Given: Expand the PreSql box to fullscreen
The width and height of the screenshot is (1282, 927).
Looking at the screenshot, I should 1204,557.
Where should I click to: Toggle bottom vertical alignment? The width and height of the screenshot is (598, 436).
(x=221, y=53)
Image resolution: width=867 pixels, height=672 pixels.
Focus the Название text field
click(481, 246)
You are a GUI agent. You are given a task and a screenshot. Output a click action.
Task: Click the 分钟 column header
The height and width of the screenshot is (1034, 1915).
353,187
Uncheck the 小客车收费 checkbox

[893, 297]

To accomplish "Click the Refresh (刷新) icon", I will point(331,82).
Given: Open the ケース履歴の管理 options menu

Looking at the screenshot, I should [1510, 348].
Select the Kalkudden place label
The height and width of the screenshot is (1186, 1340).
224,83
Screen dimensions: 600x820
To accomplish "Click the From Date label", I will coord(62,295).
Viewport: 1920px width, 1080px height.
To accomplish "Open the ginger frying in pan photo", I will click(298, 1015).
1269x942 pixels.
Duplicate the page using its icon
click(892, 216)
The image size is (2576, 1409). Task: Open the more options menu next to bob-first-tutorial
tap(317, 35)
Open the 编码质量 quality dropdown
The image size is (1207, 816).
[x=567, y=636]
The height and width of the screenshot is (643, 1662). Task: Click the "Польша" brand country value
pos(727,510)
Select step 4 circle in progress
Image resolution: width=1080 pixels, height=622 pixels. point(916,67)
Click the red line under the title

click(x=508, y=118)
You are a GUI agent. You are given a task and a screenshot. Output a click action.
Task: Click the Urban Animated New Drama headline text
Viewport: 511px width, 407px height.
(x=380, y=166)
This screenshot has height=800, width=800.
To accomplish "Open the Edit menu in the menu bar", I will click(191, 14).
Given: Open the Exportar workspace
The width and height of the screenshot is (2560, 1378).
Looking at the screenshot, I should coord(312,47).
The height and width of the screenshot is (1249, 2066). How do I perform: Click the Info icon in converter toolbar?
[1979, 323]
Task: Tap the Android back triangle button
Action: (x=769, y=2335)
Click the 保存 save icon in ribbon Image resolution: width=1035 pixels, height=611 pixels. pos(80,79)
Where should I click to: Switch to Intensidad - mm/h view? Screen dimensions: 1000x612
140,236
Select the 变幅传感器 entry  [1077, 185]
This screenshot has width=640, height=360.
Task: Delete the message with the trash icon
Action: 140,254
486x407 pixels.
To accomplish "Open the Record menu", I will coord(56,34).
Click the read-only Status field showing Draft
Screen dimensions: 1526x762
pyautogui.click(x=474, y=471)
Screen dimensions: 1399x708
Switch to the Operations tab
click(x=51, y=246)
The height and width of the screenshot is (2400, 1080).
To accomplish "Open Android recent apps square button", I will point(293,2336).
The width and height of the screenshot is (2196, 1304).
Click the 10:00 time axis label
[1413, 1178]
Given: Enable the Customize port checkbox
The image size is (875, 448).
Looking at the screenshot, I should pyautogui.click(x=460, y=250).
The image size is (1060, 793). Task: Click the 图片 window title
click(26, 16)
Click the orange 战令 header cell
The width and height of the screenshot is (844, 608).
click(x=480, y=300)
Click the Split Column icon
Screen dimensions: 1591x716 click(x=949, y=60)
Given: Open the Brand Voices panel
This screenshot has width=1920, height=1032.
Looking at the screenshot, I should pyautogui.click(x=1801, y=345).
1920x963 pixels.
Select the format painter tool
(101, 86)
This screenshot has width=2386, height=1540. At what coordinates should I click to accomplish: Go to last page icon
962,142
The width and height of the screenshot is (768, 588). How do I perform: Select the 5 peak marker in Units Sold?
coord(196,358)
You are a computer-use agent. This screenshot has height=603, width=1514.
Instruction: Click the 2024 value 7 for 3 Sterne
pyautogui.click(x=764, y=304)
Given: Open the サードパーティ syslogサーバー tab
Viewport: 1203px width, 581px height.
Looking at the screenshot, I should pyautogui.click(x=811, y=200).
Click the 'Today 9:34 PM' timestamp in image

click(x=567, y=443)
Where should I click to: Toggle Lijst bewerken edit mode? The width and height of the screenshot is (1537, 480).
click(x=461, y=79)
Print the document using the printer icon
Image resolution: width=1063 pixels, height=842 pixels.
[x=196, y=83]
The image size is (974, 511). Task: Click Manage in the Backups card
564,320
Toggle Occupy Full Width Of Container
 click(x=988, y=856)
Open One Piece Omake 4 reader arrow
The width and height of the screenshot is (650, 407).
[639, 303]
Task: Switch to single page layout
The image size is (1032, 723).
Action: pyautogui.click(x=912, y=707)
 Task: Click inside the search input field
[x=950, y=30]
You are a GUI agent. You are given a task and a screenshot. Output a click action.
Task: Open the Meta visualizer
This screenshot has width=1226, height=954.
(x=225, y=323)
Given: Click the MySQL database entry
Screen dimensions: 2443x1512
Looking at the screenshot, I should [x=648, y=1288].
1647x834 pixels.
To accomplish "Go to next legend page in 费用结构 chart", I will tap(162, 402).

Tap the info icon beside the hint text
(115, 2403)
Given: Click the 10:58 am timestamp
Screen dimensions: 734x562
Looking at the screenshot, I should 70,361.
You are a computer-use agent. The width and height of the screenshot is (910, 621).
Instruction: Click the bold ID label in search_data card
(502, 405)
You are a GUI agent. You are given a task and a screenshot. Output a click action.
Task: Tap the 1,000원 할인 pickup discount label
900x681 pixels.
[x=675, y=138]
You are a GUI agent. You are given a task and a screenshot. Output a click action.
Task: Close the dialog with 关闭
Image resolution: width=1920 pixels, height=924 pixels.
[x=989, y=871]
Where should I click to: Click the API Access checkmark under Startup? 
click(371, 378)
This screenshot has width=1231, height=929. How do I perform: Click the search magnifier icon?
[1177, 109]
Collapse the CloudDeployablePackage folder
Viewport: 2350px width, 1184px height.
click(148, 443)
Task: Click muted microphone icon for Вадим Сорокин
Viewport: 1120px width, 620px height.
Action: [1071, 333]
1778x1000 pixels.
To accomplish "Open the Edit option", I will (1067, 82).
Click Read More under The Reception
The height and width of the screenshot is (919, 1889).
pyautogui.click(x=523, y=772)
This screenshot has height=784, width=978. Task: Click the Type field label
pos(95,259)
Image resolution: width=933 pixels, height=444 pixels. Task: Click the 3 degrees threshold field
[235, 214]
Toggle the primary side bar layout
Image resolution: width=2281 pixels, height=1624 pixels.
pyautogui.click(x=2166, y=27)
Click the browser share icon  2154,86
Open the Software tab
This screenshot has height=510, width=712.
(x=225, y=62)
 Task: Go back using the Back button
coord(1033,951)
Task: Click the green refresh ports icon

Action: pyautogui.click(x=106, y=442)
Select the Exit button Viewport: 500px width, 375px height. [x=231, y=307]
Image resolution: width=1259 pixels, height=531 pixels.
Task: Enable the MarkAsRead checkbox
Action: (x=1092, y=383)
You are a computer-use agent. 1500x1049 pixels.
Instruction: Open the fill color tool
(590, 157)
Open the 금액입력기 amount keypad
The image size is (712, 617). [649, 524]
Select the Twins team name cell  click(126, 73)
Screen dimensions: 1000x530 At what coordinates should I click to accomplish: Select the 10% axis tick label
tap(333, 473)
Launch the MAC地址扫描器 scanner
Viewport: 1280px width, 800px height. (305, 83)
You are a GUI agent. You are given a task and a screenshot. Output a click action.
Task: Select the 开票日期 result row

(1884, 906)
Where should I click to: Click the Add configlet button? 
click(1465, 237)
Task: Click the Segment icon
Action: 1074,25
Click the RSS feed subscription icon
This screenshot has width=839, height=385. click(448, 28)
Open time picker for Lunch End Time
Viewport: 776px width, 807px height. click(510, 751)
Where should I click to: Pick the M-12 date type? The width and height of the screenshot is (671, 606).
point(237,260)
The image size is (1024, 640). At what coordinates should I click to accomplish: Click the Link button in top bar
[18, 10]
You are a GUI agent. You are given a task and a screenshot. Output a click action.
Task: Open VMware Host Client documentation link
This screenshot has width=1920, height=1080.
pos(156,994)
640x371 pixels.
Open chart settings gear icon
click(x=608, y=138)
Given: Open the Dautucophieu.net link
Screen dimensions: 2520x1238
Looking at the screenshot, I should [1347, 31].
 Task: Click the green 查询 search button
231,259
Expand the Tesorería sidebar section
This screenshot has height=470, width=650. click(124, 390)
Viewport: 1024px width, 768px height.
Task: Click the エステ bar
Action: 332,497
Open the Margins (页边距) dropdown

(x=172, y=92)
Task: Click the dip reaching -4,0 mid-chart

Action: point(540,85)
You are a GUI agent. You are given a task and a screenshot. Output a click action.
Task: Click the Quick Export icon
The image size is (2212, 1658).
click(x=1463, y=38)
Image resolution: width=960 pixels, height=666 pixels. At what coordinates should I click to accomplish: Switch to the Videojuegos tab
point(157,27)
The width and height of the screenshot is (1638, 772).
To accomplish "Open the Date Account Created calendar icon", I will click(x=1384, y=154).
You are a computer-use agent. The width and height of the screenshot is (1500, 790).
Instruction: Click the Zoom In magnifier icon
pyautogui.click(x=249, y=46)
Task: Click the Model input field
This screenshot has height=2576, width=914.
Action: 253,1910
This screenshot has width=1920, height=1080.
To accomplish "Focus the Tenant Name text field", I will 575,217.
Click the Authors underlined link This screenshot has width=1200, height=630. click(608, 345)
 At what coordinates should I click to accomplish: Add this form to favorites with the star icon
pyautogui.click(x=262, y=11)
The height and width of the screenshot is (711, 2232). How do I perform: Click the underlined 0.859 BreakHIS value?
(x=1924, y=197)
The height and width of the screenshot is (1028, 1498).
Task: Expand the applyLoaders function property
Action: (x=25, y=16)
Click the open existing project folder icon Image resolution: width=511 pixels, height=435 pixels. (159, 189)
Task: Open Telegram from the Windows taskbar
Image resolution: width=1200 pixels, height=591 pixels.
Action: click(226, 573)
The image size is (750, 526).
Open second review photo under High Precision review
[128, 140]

○ ○ ○ ○ ○ ○ ○

→ **STATED PROBLEM**
Rewrite the stretch of items above from the line containing "Screen dimensions: 1399x708" through the line containing "[1413, 1178]", requests included, and raise every click coordinate in the answers by 137.

→ **THE SOLUTION**
Screen dimensions: 1399x708
Switch to the Operations tab
click(x=188, y=383)
The height and width of the screenshot is (2400, 1080).
To accomplish "Open Android recent apps square button", I will point(430,2473).
The width and height of the screenshot is (2196, 1304).
Click the 10:00 time axis label
[1550, 1315]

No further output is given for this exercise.